**Available data:**
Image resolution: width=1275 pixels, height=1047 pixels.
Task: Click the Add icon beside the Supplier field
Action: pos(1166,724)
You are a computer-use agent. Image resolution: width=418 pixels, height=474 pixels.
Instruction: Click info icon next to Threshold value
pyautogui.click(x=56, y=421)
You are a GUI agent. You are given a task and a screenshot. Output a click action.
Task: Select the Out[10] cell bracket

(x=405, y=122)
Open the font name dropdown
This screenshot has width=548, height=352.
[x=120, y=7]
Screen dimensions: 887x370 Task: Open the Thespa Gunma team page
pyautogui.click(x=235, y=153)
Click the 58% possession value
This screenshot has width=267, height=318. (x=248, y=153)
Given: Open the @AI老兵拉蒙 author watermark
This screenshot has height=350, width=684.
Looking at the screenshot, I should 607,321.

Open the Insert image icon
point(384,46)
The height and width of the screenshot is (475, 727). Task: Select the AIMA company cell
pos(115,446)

* * *

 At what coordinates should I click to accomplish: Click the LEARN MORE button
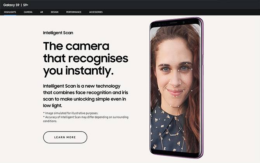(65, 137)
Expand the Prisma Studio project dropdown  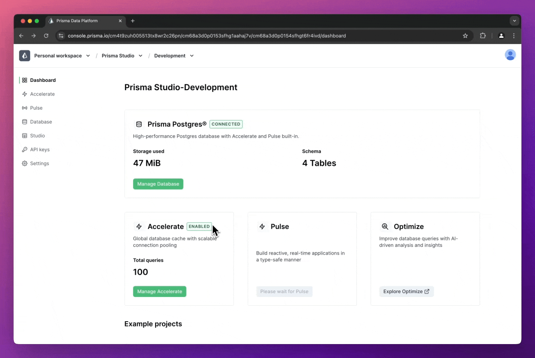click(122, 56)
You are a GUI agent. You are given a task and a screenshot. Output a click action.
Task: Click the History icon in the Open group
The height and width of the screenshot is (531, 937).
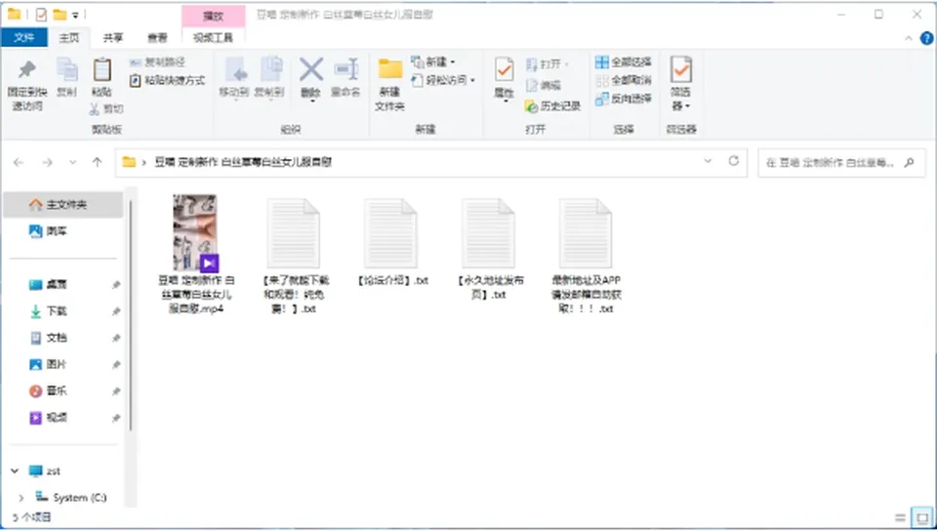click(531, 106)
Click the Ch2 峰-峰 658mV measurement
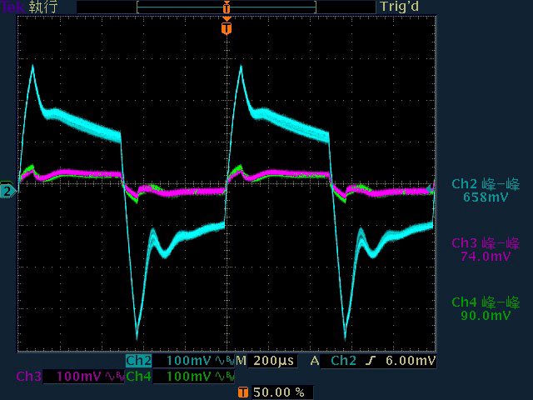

...

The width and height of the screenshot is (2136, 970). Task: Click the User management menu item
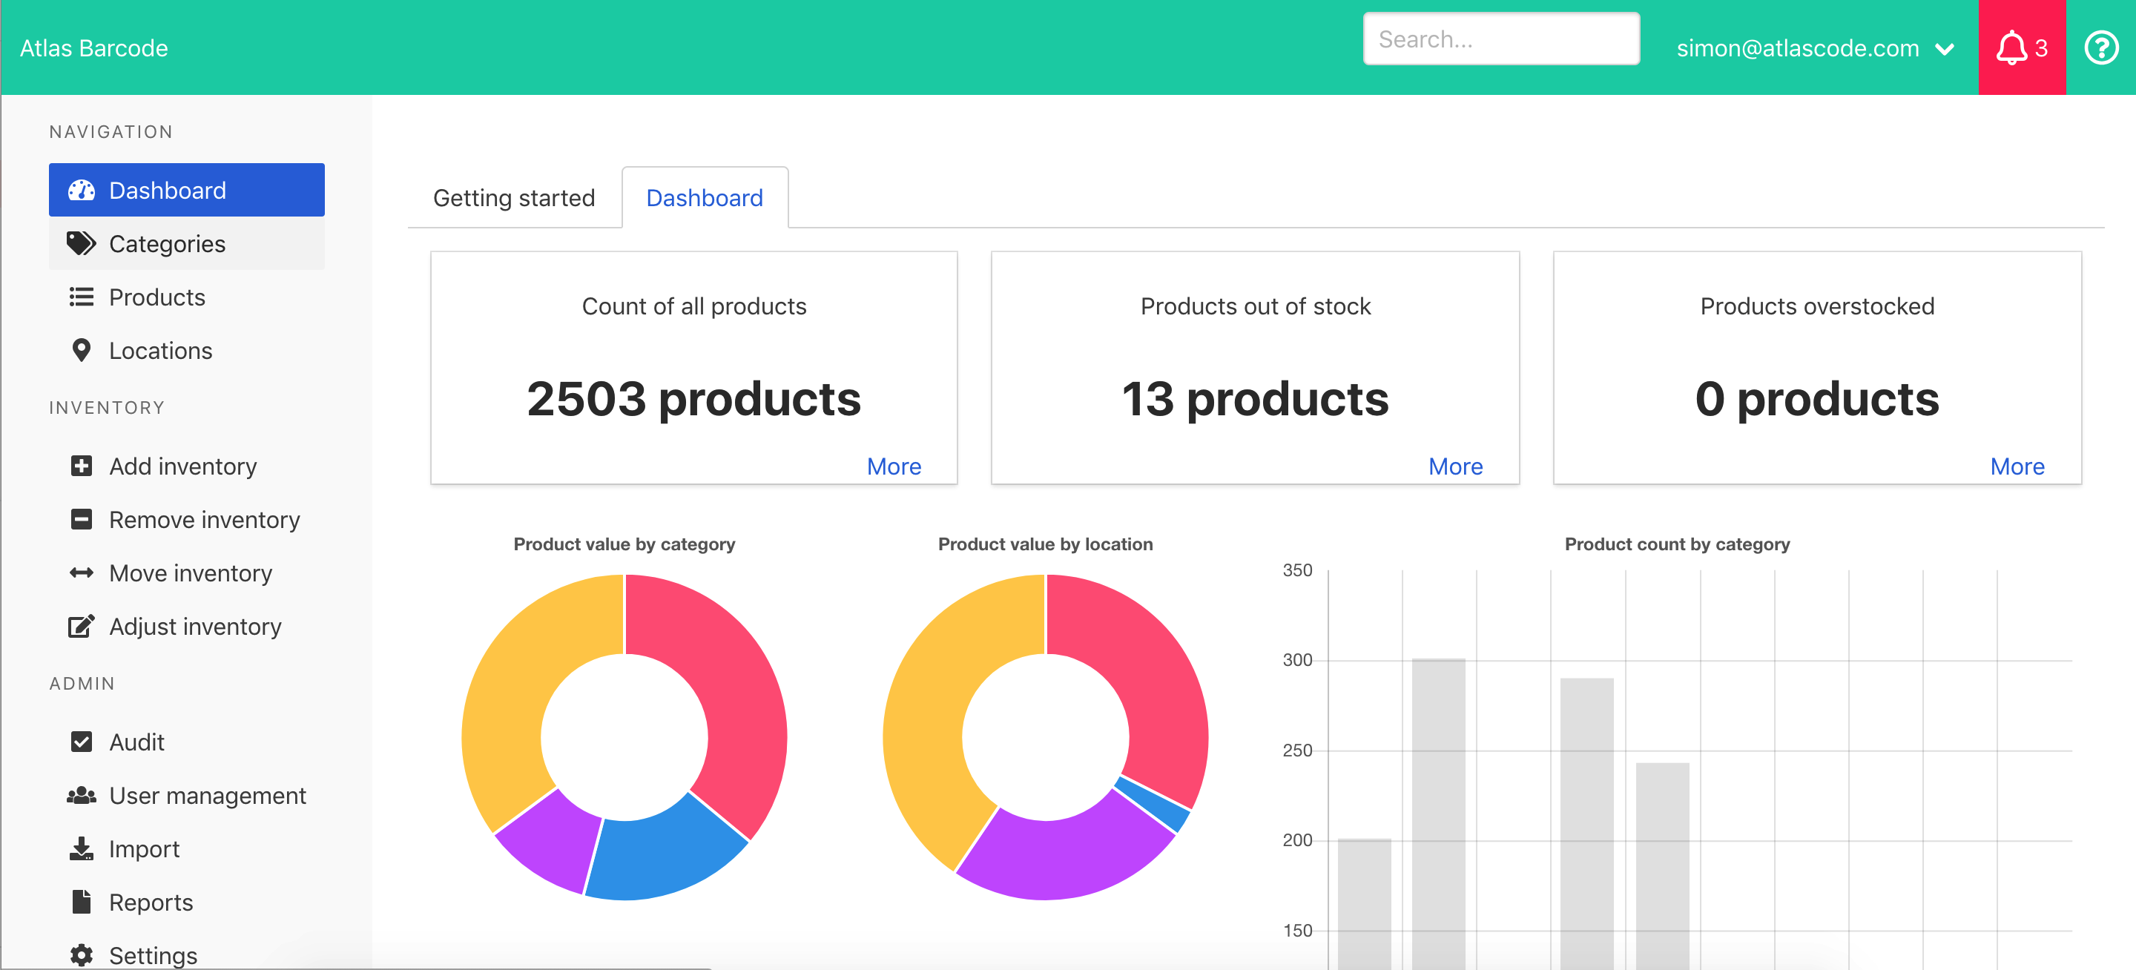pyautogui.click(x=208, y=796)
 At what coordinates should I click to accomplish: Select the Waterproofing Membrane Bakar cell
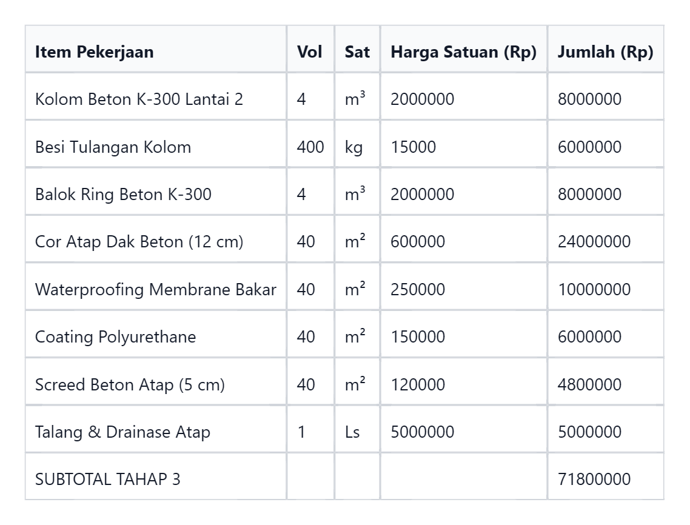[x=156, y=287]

**Task:** Please copy, exactly and with nothing else, the lines above beginning at the line that has "You are a computer-use" and ending with the line that has "Open the font name dropdown".

**Answer space:**
You are a computer-use agent. Image resolution: width=418 pixels, height=474 pixels.
Instruction: Click info icon next to Threshold value
pyautogui.click(x=56, y=421)
You are a GUI agent. You are given a task and a screenshot. Output a click action.
Task: Select the Out[10] cell bracket

(x=405, y=122)
Open the font name dropdown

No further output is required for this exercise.